Le “décor” est un thème fondamental de l’art contemporain. Ce n’était pas le cas dans le champ de l’art ancien, car il était évident qu’un tableau, une sculpture, avait, d’une façon ou d’une autre, une vocation décorative – rien là de bien problématique.

Or avec l’idée, développée par Hegel, que l’art est l’expression de “l’intériorité pour elle-même”, le fait, pour un artiste, de se livrer à une activité “décoratrice” est devenu au fond illégitime, ou à tout le moins difficile. Être décoratif, c’est mal, et, si tel est le cas, il faut racheter ce péché de décor par une révolution intérieure, d’autant plus retentissante qu’elle est silencieuse.

Le décor est indigne. Marcel Broodthaers l’a clairement énoncé. Et même récemment, quand l’artiste Adel Abdessemed a présenté, dans son exposition à la galerie David Zwirner de New York, une œuvre intitulée « Décor », le titre en était chargé d’une terrifiante ironie – car c’était le Christ même qui était devenu un “Décor”.

Aujourd’hui, alors que s’épuise l’avant-gardisme, qui faisait que le sublime était la beauté, et que la beauté elle-même était remise en cause, la question se repose. Devons-nous abandonner ce qui nous plaît, nous charme et séduit? Ou devons-nous revenir au décor?
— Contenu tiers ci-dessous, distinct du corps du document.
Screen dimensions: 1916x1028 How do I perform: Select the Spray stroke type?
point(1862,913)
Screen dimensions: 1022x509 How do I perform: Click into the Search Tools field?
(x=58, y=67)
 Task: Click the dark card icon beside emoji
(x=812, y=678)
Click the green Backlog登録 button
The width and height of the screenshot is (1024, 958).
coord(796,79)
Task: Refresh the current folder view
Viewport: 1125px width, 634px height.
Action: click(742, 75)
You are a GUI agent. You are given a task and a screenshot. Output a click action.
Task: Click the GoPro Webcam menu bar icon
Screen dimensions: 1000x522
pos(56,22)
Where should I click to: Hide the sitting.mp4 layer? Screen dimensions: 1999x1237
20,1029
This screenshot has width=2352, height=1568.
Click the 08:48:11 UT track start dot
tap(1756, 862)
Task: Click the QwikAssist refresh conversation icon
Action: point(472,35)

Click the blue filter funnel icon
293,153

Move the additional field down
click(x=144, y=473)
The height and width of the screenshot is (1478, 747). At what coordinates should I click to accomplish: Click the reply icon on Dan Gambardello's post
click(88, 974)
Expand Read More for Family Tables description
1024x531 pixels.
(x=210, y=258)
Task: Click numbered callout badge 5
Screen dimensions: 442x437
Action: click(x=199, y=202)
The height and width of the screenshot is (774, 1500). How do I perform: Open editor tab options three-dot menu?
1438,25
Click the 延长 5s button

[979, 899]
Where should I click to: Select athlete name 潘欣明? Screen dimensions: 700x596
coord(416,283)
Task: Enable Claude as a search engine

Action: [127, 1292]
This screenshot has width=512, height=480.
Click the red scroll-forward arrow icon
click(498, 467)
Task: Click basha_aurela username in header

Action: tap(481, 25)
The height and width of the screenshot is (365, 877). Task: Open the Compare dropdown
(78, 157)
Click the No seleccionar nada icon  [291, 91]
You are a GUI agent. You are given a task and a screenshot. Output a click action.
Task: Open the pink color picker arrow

C’est l’une des questions essentielles que pose l’exposition de Raqib Shaw à la galerie Thaddaeus Ropac, une exposition qui a beaucoup à voir, par la richesse des dessins, par les apprêts des dorures, avec la notion même de “décor” — qui en joue avec insolence, et en même temps délectation. Les dessins de cet artiste londonien originaire du Cachemire sont d’une incroyable précision, d’une sauvagerie dans le portrait des animaux représentés, dans le rendu du décor napoléonien, celui de Percier et Fontaine, les architectes de l’empereur, qui a constitué son inspiration pour cette exposition parisienne.

Du décor, assurément. Du kitsch, peut-être? Non, répond le légendaire Sir Norman Rosenthal, dans le texte qu’il a accordé au catalogue de l’exposition : il s’agirait “d’une luxuriance féerique que les puritains de l’art actuel confondent peut-être avec le kitsch, alors qu’elle présente à l’observateur dénué de préjugés un régal multicolore d’ornements nouveaux”.

Mais qu’est-ce donc qui fait de ces dessins suprêmement achevés autre chose qu’une magnifique réalisation visuelle? La faille. Dans ces œuvres, comme dans tout art de valeur, il y a une faille. Le décor est un mur, dont la solidité fait paraître encore plus destructrice la faille qui le zèbre.

Car dans ces dessins, il y a des souvenirs d’enfance – il y a cette culture du Cachemire, cet imaginaire qui a nourri l’artiste enfant.

On y trouve, aussi, une forme d’ironie, voire de jeu avec la perversion, avec la sexualité, l’animalité – bien évidemment –, l’humanité, qui sont au cœur du travail de Raqib Shaw.

Enfin, et surtout, on y perçoit un projet de civilisation: une réflexion aiguë sur ce qu’est le présent, ce qu’il n’est pas, surtout. Sur ce qu’est l’Occident, ce qu’est l’Orient, et les façons dont leur rencontre est possible. C’est chez un artiste, que peuvent se rencontrer et se réinventer le Cachemire, Percier, Fontaine et Napoléon. Dans l’œuvre de Raqib Shaw, la part du visuel et la part de l’invisible se contaminent, pour exprimer un discours silencieux, et offrir au spectateur des images qui parlent mieux que ne le pourraient les faibles mots.

Le décor n’a de sens que s’il se sonde de l’intérieur; ce faisant, il se dépasse, et se consolidant, offre à qui le regarde un feuilleté de langages.